Using ASP.NET ID via WEB API for Local Login

I want to use an ASP.NET ID for a project that is configured using MVC5 in the front with a physically separated Business Logic server. The BL server is the only one that has direct access to the database server.

To fix this, I thought I could go one of two ways:

• Use an ASP.NET identity from the front end, but use a custom IUser * Store to make calls to the web API instead of directly accessing the database. The web API will run on the BL server and implement data access (EF).
• Use ASP.NET ID from BL via WEB API, but it serves DTOs (really, only the models to be passed to views). The MVC layer will just call the Web API with the data from the ViewModels, and then the Web API will return the models to be passed to the views (the MVC layer really just becomes pass-through). I can use a DTO which is slightly different from the ViewModel, then just create an MVC layer of the ViewModel but it won't change the general point.

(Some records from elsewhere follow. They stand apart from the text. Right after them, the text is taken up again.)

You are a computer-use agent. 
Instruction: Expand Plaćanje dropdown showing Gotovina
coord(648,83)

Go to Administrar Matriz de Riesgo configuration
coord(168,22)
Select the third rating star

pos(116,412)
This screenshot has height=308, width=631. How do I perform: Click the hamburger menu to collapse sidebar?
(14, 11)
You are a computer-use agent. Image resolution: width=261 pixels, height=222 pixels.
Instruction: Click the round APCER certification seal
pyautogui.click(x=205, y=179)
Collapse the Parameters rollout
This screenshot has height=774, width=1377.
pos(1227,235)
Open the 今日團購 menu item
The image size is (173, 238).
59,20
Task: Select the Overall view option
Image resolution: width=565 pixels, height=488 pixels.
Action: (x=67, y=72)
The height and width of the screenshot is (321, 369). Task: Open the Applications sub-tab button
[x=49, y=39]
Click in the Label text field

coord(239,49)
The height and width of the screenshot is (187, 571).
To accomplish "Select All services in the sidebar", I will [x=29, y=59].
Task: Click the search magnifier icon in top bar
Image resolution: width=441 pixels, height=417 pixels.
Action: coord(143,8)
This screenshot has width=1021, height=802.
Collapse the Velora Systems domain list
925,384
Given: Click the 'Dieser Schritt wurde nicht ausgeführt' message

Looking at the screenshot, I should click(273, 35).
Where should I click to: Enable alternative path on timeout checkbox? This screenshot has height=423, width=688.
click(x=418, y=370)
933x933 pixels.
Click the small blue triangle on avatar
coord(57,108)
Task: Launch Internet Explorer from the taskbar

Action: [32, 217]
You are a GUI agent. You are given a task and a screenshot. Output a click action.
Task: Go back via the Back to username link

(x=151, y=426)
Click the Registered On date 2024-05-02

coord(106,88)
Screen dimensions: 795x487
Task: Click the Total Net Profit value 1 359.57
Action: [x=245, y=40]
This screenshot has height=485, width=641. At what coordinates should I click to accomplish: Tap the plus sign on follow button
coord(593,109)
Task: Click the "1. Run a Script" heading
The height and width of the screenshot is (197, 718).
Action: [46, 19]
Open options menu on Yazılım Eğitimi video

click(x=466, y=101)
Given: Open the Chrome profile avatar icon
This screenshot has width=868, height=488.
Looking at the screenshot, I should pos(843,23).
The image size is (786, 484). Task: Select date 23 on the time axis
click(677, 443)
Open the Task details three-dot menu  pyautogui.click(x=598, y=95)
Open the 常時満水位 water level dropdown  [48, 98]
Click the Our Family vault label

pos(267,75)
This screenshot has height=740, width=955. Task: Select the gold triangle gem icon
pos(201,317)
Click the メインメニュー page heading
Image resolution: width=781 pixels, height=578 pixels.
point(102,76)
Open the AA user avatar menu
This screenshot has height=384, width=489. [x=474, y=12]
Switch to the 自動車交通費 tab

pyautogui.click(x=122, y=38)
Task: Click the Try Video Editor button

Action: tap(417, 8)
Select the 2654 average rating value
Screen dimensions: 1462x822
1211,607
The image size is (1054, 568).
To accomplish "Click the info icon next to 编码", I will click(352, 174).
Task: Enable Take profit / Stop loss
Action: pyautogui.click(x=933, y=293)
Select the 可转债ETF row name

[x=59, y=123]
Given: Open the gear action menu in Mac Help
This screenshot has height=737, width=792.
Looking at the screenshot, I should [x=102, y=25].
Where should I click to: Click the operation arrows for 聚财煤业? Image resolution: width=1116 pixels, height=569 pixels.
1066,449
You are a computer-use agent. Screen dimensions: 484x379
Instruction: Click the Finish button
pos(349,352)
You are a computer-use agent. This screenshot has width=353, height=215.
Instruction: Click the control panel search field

I thought maybe the first option was cleaner, but how can I use claims authorization for this web API? I want to be able to pass some token to him? Who is generating it and how can I get the web API to work with it (i.e. pull the access_token from the header and create a ClaimsPrincipal)?

I have a second option: it doesn't have a direct login, it just has token support, so I don't know if I can still manage the login state in the same way or if I should do it this way (I need full access to common user controls such as password change, two-factor, locked accounts, etc.).

Any advice on the right approach would be helpful.